**WHAT TO PRODUCE**
Give the records again, word for word.

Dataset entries
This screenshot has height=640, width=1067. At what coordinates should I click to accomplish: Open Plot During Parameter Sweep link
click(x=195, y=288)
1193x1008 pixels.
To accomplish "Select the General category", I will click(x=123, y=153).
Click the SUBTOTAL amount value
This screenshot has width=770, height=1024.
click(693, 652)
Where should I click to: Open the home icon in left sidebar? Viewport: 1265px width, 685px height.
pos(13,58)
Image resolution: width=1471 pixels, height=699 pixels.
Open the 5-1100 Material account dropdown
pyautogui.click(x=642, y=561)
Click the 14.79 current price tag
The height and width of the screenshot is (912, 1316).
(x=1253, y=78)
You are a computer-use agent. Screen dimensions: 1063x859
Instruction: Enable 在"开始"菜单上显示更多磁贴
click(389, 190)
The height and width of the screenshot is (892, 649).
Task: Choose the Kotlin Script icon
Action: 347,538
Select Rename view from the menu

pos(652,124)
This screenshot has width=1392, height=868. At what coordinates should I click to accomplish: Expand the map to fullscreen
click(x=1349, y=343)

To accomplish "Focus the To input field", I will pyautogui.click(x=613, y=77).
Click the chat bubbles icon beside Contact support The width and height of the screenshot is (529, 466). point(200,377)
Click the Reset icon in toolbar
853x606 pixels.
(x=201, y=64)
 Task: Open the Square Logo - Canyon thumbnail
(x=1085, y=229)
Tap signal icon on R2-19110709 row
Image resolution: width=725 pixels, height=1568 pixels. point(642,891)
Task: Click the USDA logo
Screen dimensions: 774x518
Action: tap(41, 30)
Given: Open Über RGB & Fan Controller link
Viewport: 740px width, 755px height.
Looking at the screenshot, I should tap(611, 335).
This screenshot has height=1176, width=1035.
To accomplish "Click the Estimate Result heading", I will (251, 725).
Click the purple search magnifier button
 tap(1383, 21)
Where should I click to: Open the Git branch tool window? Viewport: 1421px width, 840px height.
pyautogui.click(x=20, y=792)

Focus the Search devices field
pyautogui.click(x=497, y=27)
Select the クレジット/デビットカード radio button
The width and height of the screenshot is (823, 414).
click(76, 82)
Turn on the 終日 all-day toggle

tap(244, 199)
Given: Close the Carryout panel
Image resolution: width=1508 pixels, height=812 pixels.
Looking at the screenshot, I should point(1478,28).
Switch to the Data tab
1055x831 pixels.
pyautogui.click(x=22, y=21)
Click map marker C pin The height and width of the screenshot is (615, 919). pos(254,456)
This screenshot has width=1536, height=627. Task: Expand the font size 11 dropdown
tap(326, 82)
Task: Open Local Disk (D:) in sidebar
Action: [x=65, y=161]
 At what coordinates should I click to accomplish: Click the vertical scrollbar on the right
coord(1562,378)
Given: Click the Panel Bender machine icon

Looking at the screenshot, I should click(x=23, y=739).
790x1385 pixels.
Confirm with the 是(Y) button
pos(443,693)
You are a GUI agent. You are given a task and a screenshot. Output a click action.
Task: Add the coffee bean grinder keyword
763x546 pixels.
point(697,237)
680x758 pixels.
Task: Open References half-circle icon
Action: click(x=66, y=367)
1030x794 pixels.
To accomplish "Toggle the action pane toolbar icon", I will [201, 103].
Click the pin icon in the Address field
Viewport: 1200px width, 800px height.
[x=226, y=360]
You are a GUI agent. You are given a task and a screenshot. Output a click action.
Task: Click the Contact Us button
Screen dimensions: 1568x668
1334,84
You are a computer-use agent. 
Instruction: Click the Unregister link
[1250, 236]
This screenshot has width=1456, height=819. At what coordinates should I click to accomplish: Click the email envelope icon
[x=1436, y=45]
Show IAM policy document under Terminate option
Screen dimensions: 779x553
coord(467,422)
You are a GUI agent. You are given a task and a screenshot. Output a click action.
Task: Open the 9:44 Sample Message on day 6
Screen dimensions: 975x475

**REPLY TO THE EXERCISE**
This screenshot has height=640, width=1067. At what coordinates should I click to accomplish: Open Plot During Parameter Sweep link
click(x=195, y=288)
1193x1008 pixels.
To accomplish "Select the General category", I will click(x=123, y=153).
Click the SUBTOTAL amount value
This screenshot has width=770, height=1024.
click(693, 652)
Where should I click to: Open the home icon in left sidebar? Viewport: 1265px width, 685px height.
pos(13,58)
Image resolution: width=1471 pixels, height=699 pixels.
Open the 5-1100 Material account dropdown
pyautogui.click(x=642, y=561)
Click the 14.79 current price tag
The height and width of the screenshot is (912, 1316).
(x=1253, y=78)
You are a computer-use agent. Screen dimensions: 1063x859
Instruction: Enable 在"开始"菜单上显示更多磁贴
click(389, 190)
The height and width of the screenshot is (892, 649).
Task: Choose the Kotlin Script icon
Action: 347,538
Select Rename view from the menu

pos(652,124)
This screenshot has width=1392, height=868. At what coordinates should I click to accomplish: Expand the map to fullscreen
click(x=1349, y=343)

To accomplish "Focus the To input field", I will pyautogui.click(x=613, y=77).
Click the chat bubbles icon beside Contact support The width and height of the screenshot is (529, 466). point(200,377)
Click the Reset icon in toolbar
853x606 pixels.
(x=201, y=64)
 Task: Open the Square Logo - Canyon thumbnail
(x=1085, y=229)
Tap signal icon on R2-19110709 row
Image resolution: width=725 pixels, height=1568 pixels. point(642,891)
Task: Click the USDA logo
Screen dimensions: 774x518
Action: tap(41, 30)
Given: Open Über RGB & Fan Controller link
Viewport: 740px width, 755px height.
Looking at the screenshot, I should tap(611, 335).
This screenshot has height=1176, width=1035.
To accomplish "Click the Estimate Result heading", I will (251, 725).
Click the purple search magnifier button
 tap(1383, 21)
Where should I click to: Open the Git branch tool window? Viewport: 1421px width, 840px height.
pyautogui.click(x=20, y=792)

Focus the Search devices field
pyautogui.click(x=497, y=27)
Select the クレジット/デビットカード radio button
The width and height of the screenshot is (823, 414).
click(76, 82)
Turn on the 終日 all-day toggle

tap(244, 199)
Given: Close the Carryout panel
Image resolution: width=1508 pixels, height=812 pixels.
Looking at the screenshot, I should point(1478,28).
Switch to the Data tab
1055x831 pixels.
pyautogui.click(x=22, y=21)
Click map marker C pin The height and width of the screenshot is (615, 919). pos(254,456)
This screenshot has width=1536, height=627. Task: Expand the font size 11 dropdown
tap(326, 82)
Task: Open Local Disk (D:) in sidebar
Action: [x=65, y=161]
 At what coordinates should I click to accomplish: Click the vertical scrollbar on the right
coord(1562,378)
Given: Click the Panel Bender machine icon

Looking at the screenshot, I should click(x=23, y=739).
790x1385 pixels.
Confirm with the 是(Y) button
pos(443,693)
You are a GUI agent. You are given a task and a screenshot. Output a click action.
Task: Add the coffee bean grinder keyword
763x546 pixels.
point(697,237)
680x758 pixels.
Task: Open References half-circle icon
Action: click(x=66, y=367)
1030x794 pixels.
To accomplish "Toggle the action pane toolbar icon", I will [201, 103].
Click the pin icon in the Address field
Viewport: 1200px width, 800px height.
[x=226, y=360]
You are a GUI agent. You are given a task and a screenshot. Output a click action.
Task: Click the Contact Us button
Screen dimensions: 1568x668
1334,84
You are a computer-use agent. 
Instruction: Click the Unregister link
[1250, 236]
This screenshot has width=1456, height=819. At what coordinates should I click to accomplish: Click the email envelope icon
[x=1436, y=45]
Show IAM policy document under Terminate option
Screen dimensions: 779x553
coord(467,422)
You are a GUI agent. You are given a task and a screenshot. Output a click action.
Task: Open the 9:44 Sample Message on day 6
Screen dimensions: 975x475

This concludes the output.